Index | Thread | Search

From:
Marc Espie <marc.espie.openbsd@gmail.com>
Subject:
make: caching regexps or not ?
To:
tech@openbsd.org
Date:
Fri, 14 Jun 2024 14:51:53 +0200

Download raw body.

Thread
  • Marc Espie:

    make: caching regexps or not ?

The following patch has make indexing :C regexps it sees and compiling them
just once.

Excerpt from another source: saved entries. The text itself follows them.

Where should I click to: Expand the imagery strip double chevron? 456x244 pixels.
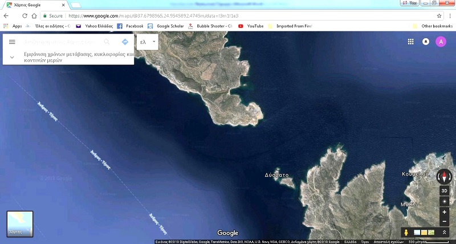pos(444,233)
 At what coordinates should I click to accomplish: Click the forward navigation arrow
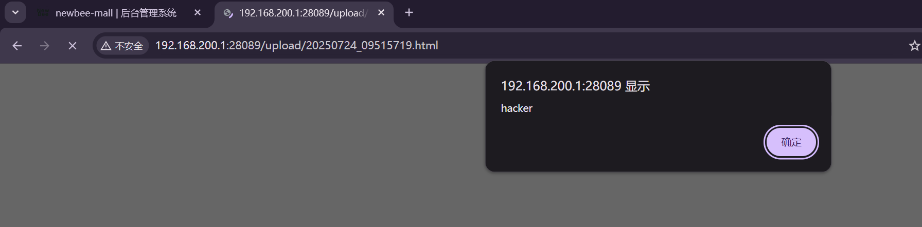pos(45,46)
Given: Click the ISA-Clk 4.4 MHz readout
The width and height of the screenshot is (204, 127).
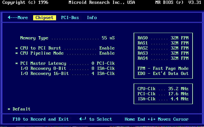Looking at the screenshot, I should [x=163, y=99].
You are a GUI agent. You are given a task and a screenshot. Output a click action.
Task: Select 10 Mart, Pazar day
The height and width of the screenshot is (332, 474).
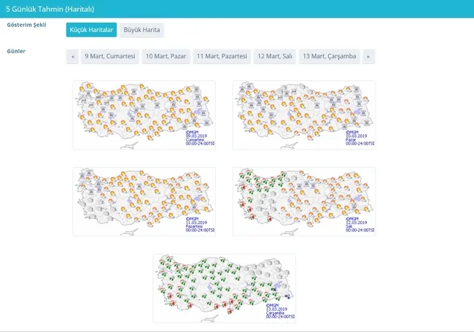click(166, 56)
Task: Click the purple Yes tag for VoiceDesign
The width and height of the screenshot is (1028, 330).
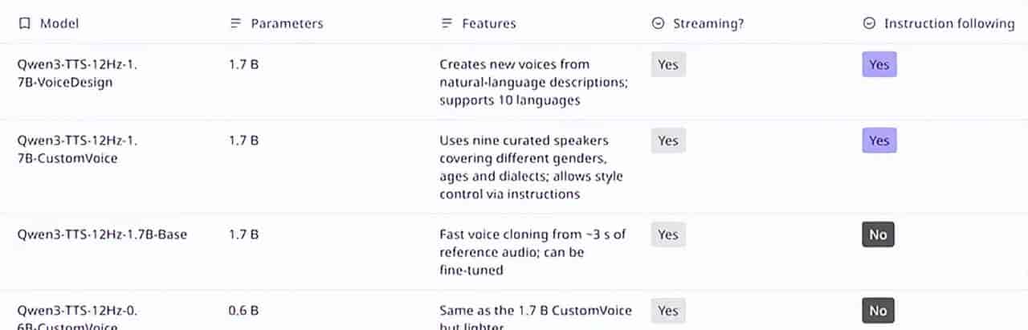Action: point(879,64)

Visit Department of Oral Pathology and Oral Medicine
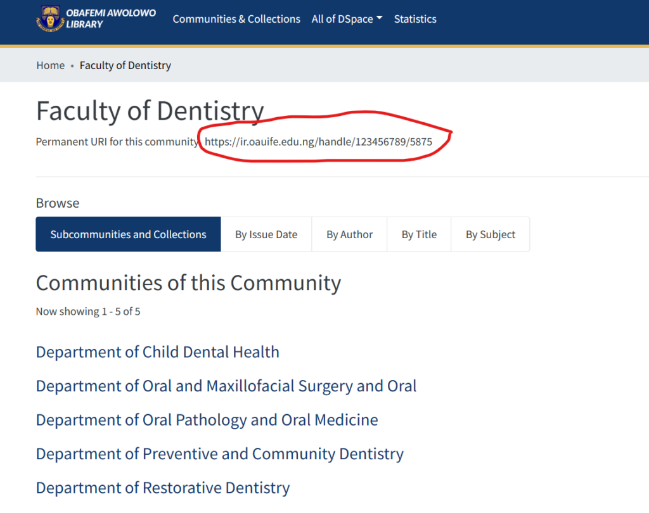[207, 420]
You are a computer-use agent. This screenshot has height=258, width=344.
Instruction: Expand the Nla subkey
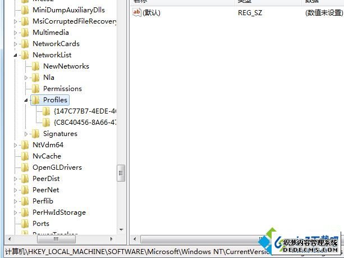26,78
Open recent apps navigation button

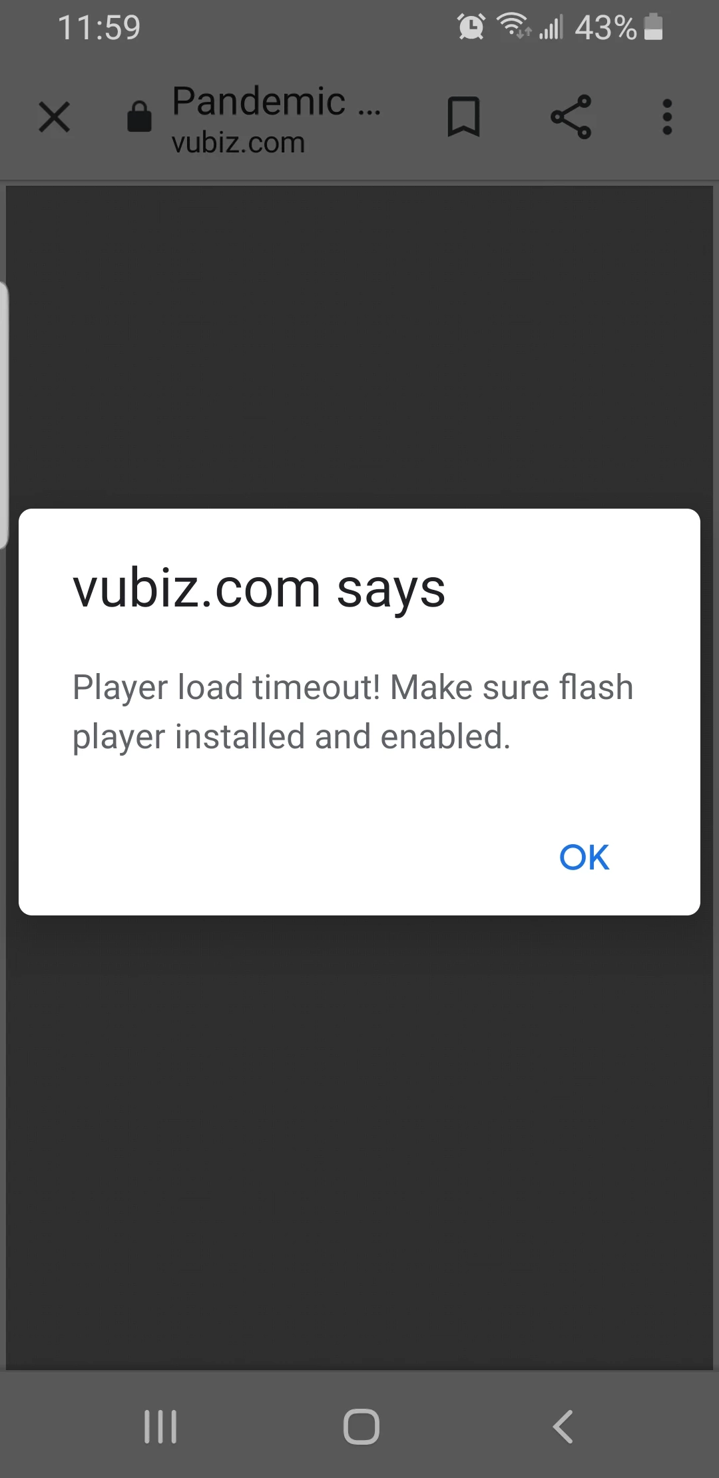point(160,1426)
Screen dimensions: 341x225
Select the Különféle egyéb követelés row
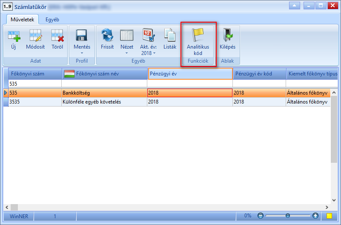[x=167, y=101]
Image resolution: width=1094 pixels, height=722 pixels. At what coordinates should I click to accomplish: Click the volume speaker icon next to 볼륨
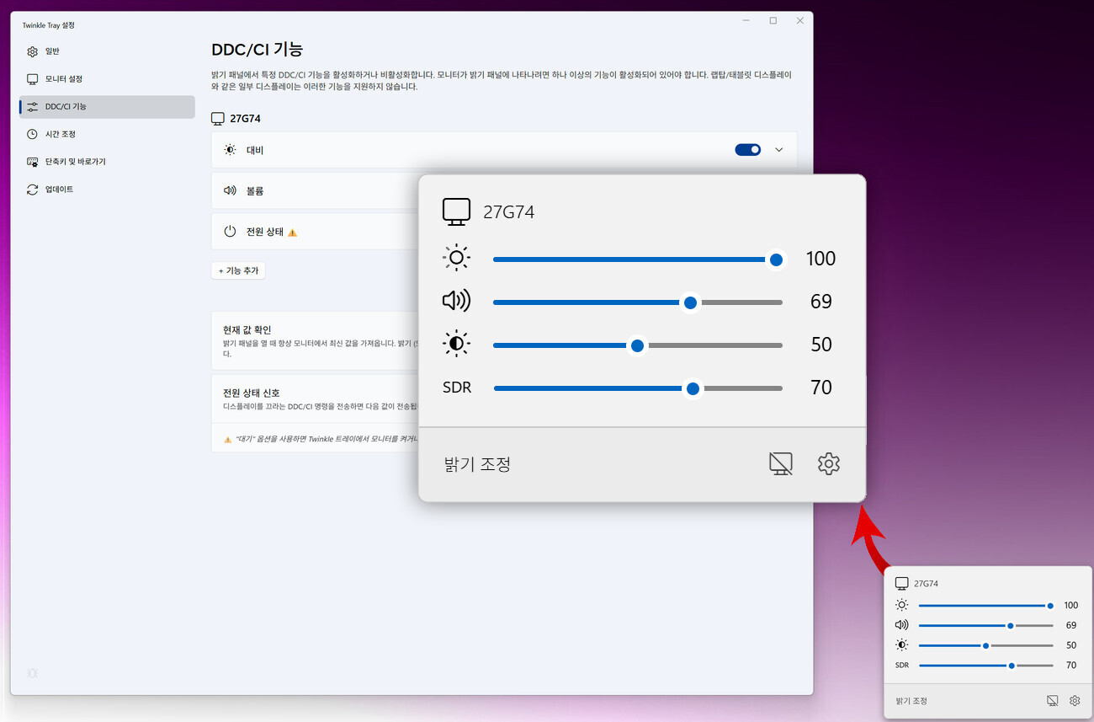pyautogui.click(x=229, y=190)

I was hoping to get a significant speed-up, but at least
for the regexp expensive go module in ports, it doesn't since to change
significant timings.

Maybe it's better elsewhere ?

I think it's fairly straightforward and *could* speed up complex compilations.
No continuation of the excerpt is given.